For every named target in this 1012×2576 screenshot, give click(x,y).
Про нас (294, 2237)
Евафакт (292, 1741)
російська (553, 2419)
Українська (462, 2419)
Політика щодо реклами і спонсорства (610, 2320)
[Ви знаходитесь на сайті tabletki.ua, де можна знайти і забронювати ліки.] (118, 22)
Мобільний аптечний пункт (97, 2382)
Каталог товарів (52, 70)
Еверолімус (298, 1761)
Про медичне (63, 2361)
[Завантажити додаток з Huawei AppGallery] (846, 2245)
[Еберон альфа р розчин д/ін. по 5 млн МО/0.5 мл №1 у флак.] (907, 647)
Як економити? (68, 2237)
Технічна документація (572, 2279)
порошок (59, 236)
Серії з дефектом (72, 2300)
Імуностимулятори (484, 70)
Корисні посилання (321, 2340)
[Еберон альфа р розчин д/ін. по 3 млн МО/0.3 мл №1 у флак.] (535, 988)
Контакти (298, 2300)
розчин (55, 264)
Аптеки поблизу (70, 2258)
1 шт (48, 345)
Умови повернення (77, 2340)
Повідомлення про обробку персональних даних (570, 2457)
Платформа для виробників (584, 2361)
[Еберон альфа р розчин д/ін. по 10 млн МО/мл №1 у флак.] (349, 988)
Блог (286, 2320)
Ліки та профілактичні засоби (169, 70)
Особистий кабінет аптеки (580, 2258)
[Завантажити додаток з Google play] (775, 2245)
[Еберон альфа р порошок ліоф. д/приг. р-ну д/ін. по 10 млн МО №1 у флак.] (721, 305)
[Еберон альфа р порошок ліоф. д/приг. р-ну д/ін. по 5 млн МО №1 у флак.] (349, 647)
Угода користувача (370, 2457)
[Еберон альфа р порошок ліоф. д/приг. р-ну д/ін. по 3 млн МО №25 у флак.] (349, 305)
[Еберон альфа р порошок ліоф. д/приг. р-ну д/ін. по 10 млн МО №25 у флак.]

● **What you have to do**:
Looking at the data above, write out exactly the lines that start at the one containing "Блог (286, 2320)" and end at the one containing "флак.] (721, 305)"; include both and nothing beyond.

● **Response to the exercise**:
Блог (286, 2320)
Ліки та профілактичні засоби (169, 70)
Особистий кабінет аптеки (580, 2258)
[Завантажити додаток з Google play] (775, 2245)
[Еберон альфа р порошок ліоф. д/приг. р-ну д/ін. по 10 млн МО №1 у флак.] (721, 305)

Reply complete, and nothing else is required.